Objetivo do exercício: Reproduza, sem qualquer alteração, o trecho do excerto que vai de "Obrigada Garcia Pereira" até "deste infeliz .", inclusive.

Excerto:
···

Se não temos princípios e não nos preocupamos em defendê-los, sobretudo quando isso é mais difícil, não passaremos então de joguetes nas mãos daqueles que os não têm!

António Garcia Pereira

4 comentários a “Como se devem tratar os André Ventura desta terra: a Família Coxi, um exemplo de dignidade!”

  1. Isabel diz:

    Obrigada Garcia Pereira por expor a indignação que está em muitos de nós sobre o que se passa sobre a justiça ou injustiça neste país
    À justiça baseia se agora não na lei mas nas ideologias de cada juiz argumentados pela comunicação social

  2. joão silva diz:

    Ilustrissimo

    Subscrevo . Tem razão .
    Trata-se de uma incapacidade atávica de um professor de Direito , atoarda para os populares no bom estilo de escárnio e maldizer . Mas ainda tenho dúvidas que os nazis aliás nacionais socialistas do trabalho fossem émulos deste infeliz .
    Não quero preencher o seu espaço mas este indivíduo , o vale tudo do benfica também , o advogado do sindicato dos transportes e o do ” hacker ” sem esquecer o homem relvas ,,, mais uma catrefada que encontro nos processos … sem esquecer o outro que tirou férias e feriados para aumentar a ” produtividade ” !!! nunca vi tanta imbecilidade … os nazis eram muito mais perigosos que estes nabos todos juntos e acredito que a história não voltará a ter página tão negra . Compará los a nazis é como comparar a ponte de entre os rios com a maior ponte alemã . E na alemanha / áustria até à finlândia encontram-se grupos muito perigosos que devem ser combatidos . Termino com a citação do juiz de odemira … são todos maçónicos e esse é o verdadeiro perigo . Porque já estão subjugados à nova ordem mundial globalista . A inteligência nunca poderá desaparecer sob pena de não termos futuro .

  3. Maria Santos diz:

    Felizmente foi permitido terem justiça.

  4. Maria Santos diz:

    Felizmente foi lhes permitido acesso à justiça.

···

Entradas sobre a procura de palavras e elementos

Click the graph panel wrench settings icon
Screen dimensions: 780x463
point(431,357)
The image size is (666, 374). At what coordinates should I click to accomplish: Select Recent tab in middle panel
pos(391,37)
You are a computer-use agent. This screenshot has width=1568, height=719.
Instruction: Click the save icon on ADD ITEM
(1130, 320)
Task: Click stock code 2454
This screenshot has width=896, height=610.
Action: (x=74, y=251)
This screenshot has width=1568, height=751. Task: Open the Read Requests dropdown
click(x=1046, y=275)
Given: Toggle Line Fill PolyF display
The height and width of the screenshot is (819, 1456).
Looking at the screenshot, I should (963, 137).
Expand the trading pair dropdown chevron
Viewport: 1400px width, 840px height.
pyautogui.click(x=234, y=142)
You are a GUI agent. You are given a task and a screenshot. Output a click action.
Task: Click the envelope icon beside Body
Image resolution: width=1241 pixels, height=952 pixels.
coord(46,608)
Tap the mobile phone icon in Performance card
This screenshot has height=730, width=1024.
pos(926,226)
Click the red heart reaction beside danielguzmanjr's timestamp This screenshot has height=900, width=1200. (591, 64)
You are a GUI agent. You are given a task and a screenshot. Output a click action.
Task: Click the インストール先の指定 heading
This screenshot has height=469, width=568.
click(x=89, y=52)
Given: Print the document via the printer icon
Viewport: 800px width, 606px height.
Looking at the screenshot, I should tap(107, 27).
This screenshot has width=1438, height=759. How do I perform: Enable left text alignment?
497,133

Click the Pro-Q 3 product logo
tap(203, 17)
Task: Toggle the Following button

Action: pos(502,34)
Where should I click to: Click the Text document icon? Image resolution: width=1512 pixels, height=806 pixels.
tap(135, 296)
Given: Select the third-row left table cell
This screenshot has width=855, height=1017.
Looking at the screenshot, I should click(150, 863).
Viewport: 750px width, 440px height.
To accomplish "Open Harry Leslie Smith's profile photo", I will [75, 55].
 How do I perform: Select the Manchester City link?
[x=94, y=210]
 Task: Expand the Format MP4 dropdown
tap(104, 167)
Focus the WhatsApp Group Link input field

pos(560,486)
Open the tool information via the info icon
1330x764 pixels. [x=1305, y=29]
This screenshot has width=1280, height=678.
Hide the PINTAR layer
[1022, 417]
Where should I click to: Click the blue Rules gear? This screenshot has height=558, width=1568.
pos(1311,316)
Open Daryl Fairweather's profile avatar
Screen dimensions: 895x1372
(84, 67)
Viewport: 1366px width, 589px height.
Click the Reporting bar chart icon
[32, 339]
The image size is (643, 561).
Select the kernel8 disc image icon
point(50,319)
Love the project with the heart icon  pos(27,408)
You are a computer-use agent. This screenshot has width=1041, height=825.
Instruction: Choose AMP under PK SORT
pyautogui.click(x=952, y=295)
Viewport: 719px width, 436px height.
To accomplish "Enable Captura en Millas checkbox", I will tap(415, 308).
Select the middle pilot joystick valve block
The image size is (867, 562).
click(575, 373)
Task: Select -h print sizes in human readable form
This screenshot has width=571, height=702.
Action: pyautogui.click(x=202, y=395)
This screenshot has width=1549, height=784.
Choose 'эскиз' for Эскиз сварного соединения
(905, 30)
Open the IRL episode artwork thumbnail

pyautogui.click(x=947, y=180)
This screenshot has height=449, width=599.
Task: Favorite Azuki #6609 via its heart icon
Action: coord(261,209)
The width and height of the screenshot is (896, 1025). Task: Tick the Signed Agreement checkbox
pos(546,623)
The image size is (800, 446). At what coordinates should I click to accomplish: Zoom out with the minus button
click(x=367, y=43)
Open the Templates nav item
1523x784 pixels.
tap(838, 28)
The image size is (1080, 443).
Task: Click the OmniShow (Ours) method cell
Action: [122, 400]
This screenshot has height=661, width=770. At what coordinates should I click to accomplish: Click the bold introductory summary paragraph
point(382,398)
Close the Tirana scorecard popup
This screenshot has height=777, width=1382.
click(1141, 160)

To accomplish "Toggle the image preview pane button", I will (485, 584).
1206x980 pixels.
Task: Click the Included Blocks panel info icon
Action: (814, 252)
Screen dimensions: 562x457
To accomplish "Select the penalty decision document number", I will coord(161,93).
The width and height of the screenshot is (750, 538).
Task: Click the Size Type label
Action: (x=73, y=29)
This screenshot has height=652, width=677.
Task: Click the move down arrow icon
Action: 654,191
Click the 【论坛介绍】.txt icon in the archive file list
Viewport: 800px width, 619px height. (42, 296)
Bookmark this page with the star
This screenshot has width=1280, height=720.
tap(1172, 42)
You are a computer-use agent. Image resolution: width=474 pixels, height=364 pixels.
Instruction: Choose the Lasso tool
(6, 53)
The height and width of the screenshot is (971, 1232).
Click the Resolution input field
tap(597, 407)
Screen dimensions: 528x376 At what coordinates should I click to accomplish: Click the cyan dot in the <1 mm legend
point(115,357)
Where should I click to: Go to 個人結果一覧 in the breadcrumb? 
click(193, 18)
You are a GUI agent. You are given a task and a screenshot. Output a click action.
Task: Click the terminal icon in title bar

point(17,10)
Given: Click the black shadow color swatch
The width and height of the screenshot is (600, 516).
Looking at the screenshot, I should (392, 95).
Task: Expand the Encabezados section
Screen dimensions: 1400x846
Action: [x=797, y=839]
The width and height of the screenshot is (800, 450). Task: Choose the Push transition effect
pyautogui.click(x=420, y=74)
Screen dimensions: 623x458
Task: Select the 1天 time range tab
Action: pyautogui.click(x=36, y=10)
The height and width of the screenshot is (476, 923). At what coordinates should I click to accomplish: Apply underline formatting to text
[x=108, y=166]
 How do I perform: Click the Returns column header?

···

Em resposta:
Obrigada Garcia Pereira por expor a indignação que está em muitos de nós sobre o que se passa sobre a justiça ou injustiça neste país
    À justiça baseia se agora não na lei mas nas ideologias de cada juiz argumentados pela comunicação social

  2. joão silva diz:

    Ilustrissimo

    Subscrevo . Tem razão .
    Trata-se de uma incapacidade atávica de um professor de Direito , atoarda para os populares no bom estilo de escárnio e maldizer . Mas ainda tenho dúvidas que os nazis aliás nacionais socialistas do trabalho fossem émulos deste infeliz .